A decade of the best little art show in Aspen
The parking lot overflowed, sending cars to the icy roadside up Meadowood Drive. Crowds streamed into the Aspen Chapel Gallery.
Amidst the buzzing throng inside on opening night, each time I made a lap around the gallery’s 10th annual “Small Wonders” art show, there were fewer artworks on the walls as more and more were snatched up by buyers.
The show truly is a wonder. In a town glutted with galleries and glittery openings with international artists, no exhibition this holiday season is likely to spawn the widespread anticipation and enthusiasm that “Small Wonders” brings every December to the basement of a church in a nonprofit, volunteer-run gallery showing work by local artists.
Its formula is simple: small original works of no larger than 12-by-12 inches, made by 30 selected Aspen area artists, sold at affordable prices (most less than $200).
Curator Ada Christensen brought a variety of style and media to this year’s collection, which opened Dec. 2 and runs through Jan. 2.
Brian Colley’s relief engravings imagined constellations with their animal kingdom namesakes actually in the stars (i.e. “Ursa Majora” has a gold leaf bear in the starry sky).
Sam Louras crafted mind-bending sculptures, such as a bird made from wooden kitchenware and Scrabble pieces (which spelled “FLY”).
There were Dede Brinkman’s moody resin-cast travel photos, Shelia Babbie’s playful collages of ‘50s era cartoon girls in Ashcroft landscapes, Izzy Zaino’s exuberant photo prints of tropical fish, Eden Marsh’s preciously fashioned handmade books.
Georgeann Waggaman painted watercolors capturing local scenes of the downtown pedestrian mall, of the Roaring Fork River, and the Benedict Music Tent. Lisa Singer’s acrylics depicted snowy rural scenes, in which farmhouses were obscured by whiteout conditions. Carla Reed painted fluorescent farm animals.

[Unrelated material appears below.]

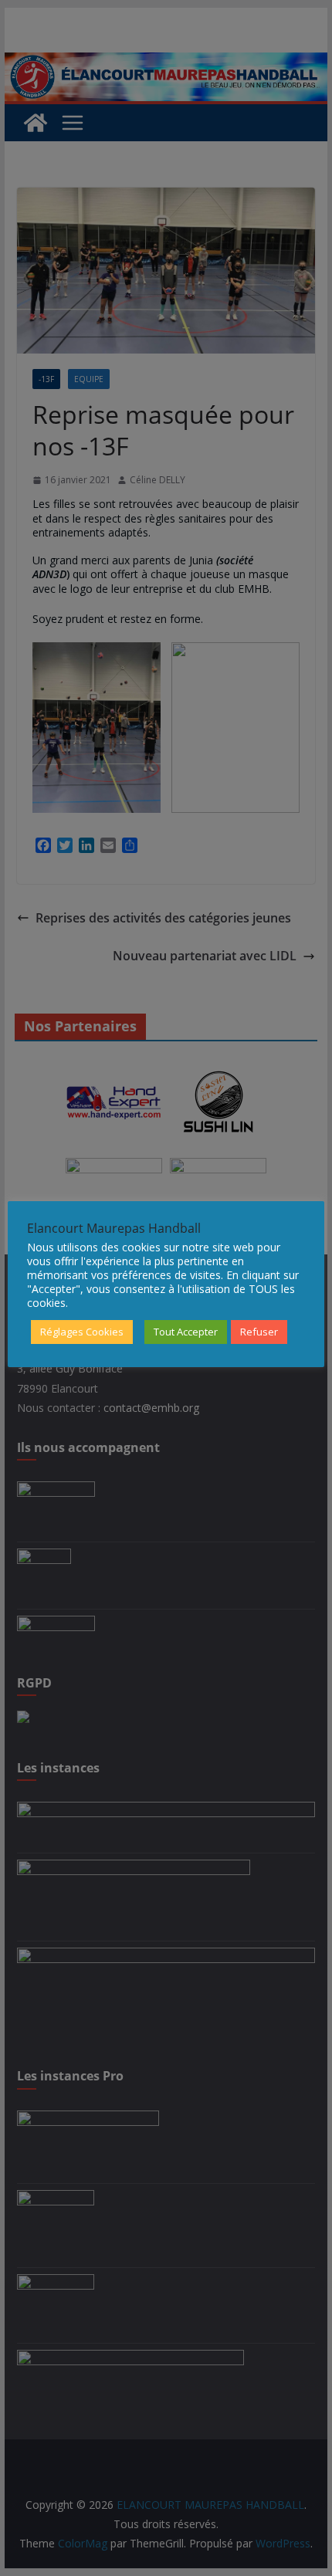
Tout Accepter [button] (186, 1332)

The quality is high. The prices are low. There are no chintzy Christmas tree ornaments in “Small Wonders.”
The youngest of this year’s exhibitors was 14-year-old Maeve Cassetty, who exhibited a richly imagined collection of nature photography from Cabo San Lucas, New Zealand’s Milford Sound and elsewhere.
“I went back through my favorite images and thought about what was beautiful and what was interesting,” she explained.
She was inspired to be a photographer, she said, by Summers Moore, who a few feet away was exhibiting emotive close-up shots of horses.
For the scrum of potential buyers shuffling around the show, the relatively small size of the works and commensurately small price tags are an obvious draw. For artists, the limitation of scale often encourages inventive new approaches.
Dave Durrance, for example, normally works on large canvases, crafting abstract geometric works in the Herbert Bayer tradition. Making works of one-foot by one-foot was a new experience for him, as he prepared for his first “Small Wonders.” His pieces depicted shadows of orbs and doors and shapes in bright fluorescents.
“It’s a real challenge for me,” Durrance said at the opening. “My vocabulary is for bigger spaces, so to limit it to the available space I had to simplify, simplify, simplify.”